**** DATA FOR REVIEW

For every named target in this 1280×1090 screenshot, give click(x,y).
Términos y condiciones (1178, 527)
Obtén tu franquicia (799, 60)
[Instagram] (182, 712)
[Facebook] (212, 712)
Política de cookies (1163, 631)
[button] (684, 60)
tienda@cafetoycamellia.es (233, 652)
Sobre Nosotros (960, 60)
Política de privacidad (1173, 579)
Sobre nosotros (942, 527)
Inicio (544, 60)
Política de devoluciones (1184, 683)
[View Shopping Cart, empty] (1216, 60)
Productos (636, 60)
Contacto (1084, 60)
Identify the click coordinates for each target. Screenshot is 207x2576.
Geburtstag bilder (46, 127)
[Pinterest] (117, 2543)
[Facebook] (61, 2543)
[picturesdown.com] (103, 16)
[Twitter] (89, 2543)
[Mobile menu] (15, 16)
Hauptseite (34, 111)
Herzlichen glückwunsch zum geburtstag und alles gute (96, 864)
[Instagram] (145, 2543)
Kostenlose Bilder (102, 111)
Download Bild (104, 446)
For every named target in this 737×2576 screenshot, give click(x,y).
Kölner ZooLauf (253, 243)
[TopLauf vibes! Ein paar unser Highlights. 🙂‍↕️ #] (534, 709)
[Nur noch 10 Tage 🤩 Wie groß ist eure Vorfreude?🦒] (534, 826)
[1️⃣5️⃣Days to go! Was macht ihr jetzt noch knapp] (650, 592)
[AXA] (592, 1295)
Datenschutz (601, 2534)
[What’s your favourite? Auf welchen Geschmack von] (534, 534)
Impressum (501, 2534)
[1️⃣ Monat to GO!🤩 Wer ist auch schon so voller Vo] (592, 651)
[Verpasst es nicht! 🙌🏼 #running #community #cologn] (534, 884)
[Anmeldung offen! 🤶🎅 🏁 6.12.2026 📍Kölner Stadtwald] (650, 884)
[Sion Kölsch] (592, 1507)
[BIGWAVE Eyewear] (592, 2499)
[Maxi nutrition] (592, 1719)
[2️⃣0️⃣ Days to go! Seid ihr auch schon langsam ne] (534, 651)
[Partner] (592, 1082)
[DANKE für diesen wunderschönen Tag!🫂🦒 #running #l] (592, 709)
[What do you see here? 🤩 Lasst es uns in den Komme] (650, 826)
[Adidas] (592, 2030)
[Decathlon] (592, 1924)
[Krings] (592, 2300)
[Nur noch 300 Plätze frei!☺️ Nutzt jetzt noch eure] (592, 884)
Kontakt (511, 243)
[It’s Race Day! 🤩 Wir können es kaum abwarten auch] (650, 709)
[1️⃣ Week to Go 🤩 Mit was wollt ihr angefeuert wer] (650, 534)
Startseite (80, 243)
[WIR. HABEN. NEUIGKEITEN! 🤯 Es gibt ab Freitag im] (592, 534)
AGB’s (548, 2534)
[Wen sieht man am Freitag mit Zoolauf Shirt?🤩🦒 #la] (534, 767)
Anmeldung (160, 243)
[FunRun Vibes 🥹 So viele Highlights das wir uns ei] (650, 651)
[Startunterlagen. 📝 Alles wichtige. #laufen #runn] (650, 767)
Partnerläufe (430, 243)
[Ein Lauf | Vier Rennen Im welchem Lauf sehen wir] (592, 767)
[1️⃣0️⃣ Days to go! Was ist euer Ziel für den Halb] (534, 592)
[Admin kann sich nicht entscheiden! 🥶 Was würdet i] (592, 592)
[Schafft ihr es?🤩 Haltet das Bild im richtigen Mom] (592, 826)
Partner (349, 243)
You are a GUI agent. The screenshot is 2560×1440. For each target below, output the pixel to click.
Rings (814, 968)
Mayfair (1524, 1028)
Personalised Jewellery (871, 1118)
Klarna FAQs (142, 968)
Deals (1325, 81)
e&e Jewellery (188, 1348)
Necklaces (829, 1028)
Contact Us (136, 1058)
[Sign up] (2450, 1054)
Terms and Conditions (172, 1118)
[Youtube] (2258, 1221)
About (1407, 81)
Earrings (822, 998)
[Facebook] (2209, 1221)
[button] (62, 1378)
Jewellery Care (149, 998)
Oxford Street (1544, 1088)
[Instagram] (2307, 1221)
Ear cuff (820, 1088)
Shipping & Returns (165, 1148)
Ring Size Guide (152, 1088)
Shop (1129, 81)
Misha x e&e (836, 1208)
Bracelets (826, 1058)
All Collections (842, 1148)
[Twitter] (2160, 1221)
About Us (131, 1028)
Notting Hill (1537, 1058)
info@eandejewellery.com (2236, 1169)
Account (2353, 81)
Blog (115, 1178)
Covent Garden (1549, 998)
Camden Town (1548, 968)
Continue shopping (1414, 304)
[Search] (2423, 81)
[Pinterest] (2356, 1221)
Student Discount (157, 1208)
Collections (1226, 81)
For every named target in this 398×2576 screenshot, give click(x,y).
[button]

********

TASK STATEMENT: All of the data, from the first line to the last, should be written out exactly.

YOUR RESPONSE:
For every named target in this 1280×1090 screenshot, give click(x,y).
Términos y condiciones (1178, 527)
Obtén tu franquicia (799, 60)
[Instagram] (182, 712)
[Facebook] (212, 712)
Política de cookies (1163, 631)
[button] (684, 60)
tienda@cafetoycamellia.es (233, 652)
Sobre Nosotros (960, 60)
Política de privacidad (1173, 579)
Sobre nosotros (942, 527)
Inicio (544, 60)
Política de devoluciones (1184, 683)
[View Shopping Cart, empty] (1216, 60)
Productos (636, 60)
Contacto (1084, 60)
Identify the click coordinates for each target. Screenshot is 207x2576.
Geburtstag bilder (46, 127)
[Pinterest] (117, 2543)
[Facebook] (61, 2543)
[picturesdown.com] (103, 16)
[Twitter] (89, 2543)
[Mobile menu] (15, 16)
Hauptseite (34, 111)
Herzlichen glückwunsch zum geburtstag und alles gute (96, 864)
[Instagram] (145, 2543)
Kostenlose Bilder (102, 111)
Download Bild (104, 446)
For every named target in this 737×2576 screenshot, give click(x,y).
Kölner ZooLauf (253, 243)
[TopLauf vibes! Ein paar unser Highlights. 🙂‍↕️ #] (534, 709)
[Nur noch 10 Tage 🤩 Wie groß ist eure Vorfreude?🦒] (534, 826)
[1️⃣5️⃣Days to go! Was macht ihr jetzt noch knapp] (650, 592)
[AXA] (592, 1295)
Datenschutz (601, 2534)
[What’s your favourite? Auf welchen Geschmack von] (534, 534)
Impressum (501, 2534)
[1️⃣ Monat to GO!🤩 Wer ist auch schon so voller Vo] (592, 651)
[Verpasst es nicht! 🙌🏼 #running #community #cologn] (534, 884)
[Anmeldung offen! 🤶🎅 🏁 6.12.2026 📍Kölner Stadtwald] (650, 884)
[Sion Kölsch] (592, 1507)
[BIGWAVE Eyewear] (592, 2499)
[Maxi nutrition] (592, 1719)
[2️⃣0️⃣ Days to go! Seid ihr auch schon langsam ne] (534, 651)
[Partner] (592, 1082)
[DANKE für diesen wunderschönen Tag!🫂🦒 #running #l] (592, 709)
[What do you see here? 🤩 Lasst es uns in den Komme] (650, 826)
[Adidas] (592, 2030)
[Decathlon] (592, 1924)
[Krings] (592, 2300)
[Nur noch 300 Plätze frei!☺️ Nutzt jetzt noch eure] (592, 884)
Kontakt (511, 243)
[It’s Race Day! 🤩 Wir können es kaum abwarten auch] (650, 709)
[1️⃣ Week to Go 🤩 Mit was wollt ihr angefeuert wer] (650, 534)
Startseite (80, 243)
[WIR. HABEN. NEUIGKEITEN! 🤯 Es gibt ab Freitag im] (592, 534)
AGB’s (548, 2534)
[Wen sieht man am Freitag mit Zoolauf Shirt?🤩🦒 #la] (534, 767)
Anmeldung (160, 243)
[FunRun Vibes 🥹 So viele Highlights das wir uns ei] (650, 651)
[Startunterlagen. 📝 Alles wichtige. #laufen #runn] (650, 767)
Partnerläufe (430, 243)
[Ein Lauf | Vier Rennen Im welchem Lauf sehen wir] (592, 767)
[1️⃣0️⃣ Days to go! Was ist euer Ziel für den Halb] (534, 592)
[Admin kann sich nicht entscheiden! 🥶 Was würdet i] (592, 592)
[Schafft ihr es?🤩 Haltet das Bild im richtigen Mom] (592, 826)
Partner (349, 243)
You are a GUI agent. The screenshot is 2560×1440. For each target below, output the pixel to click.
Rings (814, 968)
Mayfair (1524, 1028)
Personalised Jewellery (871, 1118)
Klarna FAQs (142, 968)
Deals (1325, 81)
e&e Jewellery (188, 1348)
Necklaces (829, 1028)
Contact Us (136, 1058)
[Sign up] (2450, 1054)
Terms and Conditions (172, 1118)
[Youtube] (2258, 1221)
About (1407, 81)
Earrings (822, 998)
[Facebook] (2209, 1221)
[button] (62, 1378)
Jewellery Care (149, 998)
Oxford Street (1544, 1088)
[Instagram] (2307, 1221)
Ear cuff (820, 1088)
Shipping & Returns (165, 1148)
Ring Size Guide (152, 1088)
Shop (1129, 81)
Misha x e&e (836, 1208)
Bracelets (826, 1058)
All Collections (842, 1148)
[Twitter] (2160, 1221)
About Us (131, 1028)
Notting Hill (1537, 1058)
info@eandejewellery.com (2236, 1169)
Account (2353, 81)
Blog (115, 1178)
Covent Garden (1549, 998)
Camden Town (1548, 968)
Continue shopping (1414, 304)
[Search] (2423, 81)
[Pinterest] (2356, 1221)
Student Discount (157, 1208)
Collections (1226, 81)
For every named target in this 398×2576 screenshot, give click(x,y).
[button]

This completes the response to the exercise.